February 19, 2016
What is a true IPTV service?
A pertinent question.
Informitv.com maintains that the 150,000 customers with BT Vision do not come into the reckoning and disregards the diverse video sites such as YouTube or catch-up services like BBC iPlayer and Channel4 4oD.
Thee crown it seems is worn by to Freewire TV who multicast the core 25 Freeview channels over an IP network to student halls and residences and presently have some 40,000 people on the service. The service is without charge, with top-up deals available to permit you to view channels such as Setanta sports. Presently it is restricted to running on Windows XP or later, with a TV set-top box and Mac support in the tube.
Subsequently if your classification of IPTV is that it is required to use multicast to bring the TV channels then FreeWire wins.
BT Vision just broadcasts the Video-on-Demand material over the broadband connection favouring to receive the Freeview channels over-the-air so it is a hybrid model as opposed to an IP based one.
If your classification of IPTV is every video service over a broadband connection (using the Internet Protocol, or “IP”), then the various catch-up TV services (iPlayer, etc.) and video websites, for instance YouTube, enter into the calculation.

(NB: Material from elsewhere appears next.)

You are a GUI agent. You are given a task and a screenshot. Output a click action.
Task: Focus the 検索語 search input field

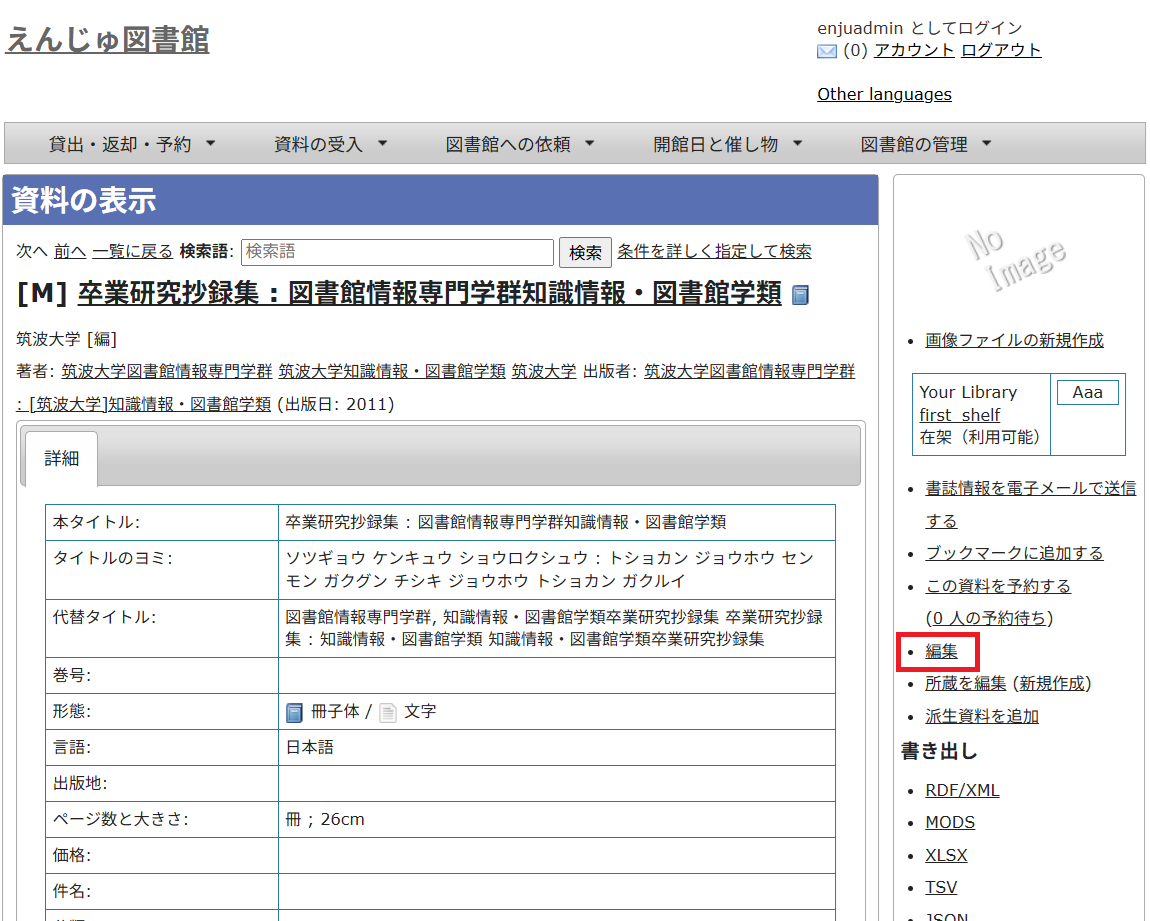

One major advantage of the BT Vision and numerous online video sites is the capacity to pause content, not something that appears be in the pipeline for the Freewire service. It is to be distinguished nonetheless that multicast is expected to play a progressively larger part on broadcast distribution via the Internet.
While the service is presently only accessible to students, there are suggestions that Inuk’s wider rollout of IPTV services maybe on the cards.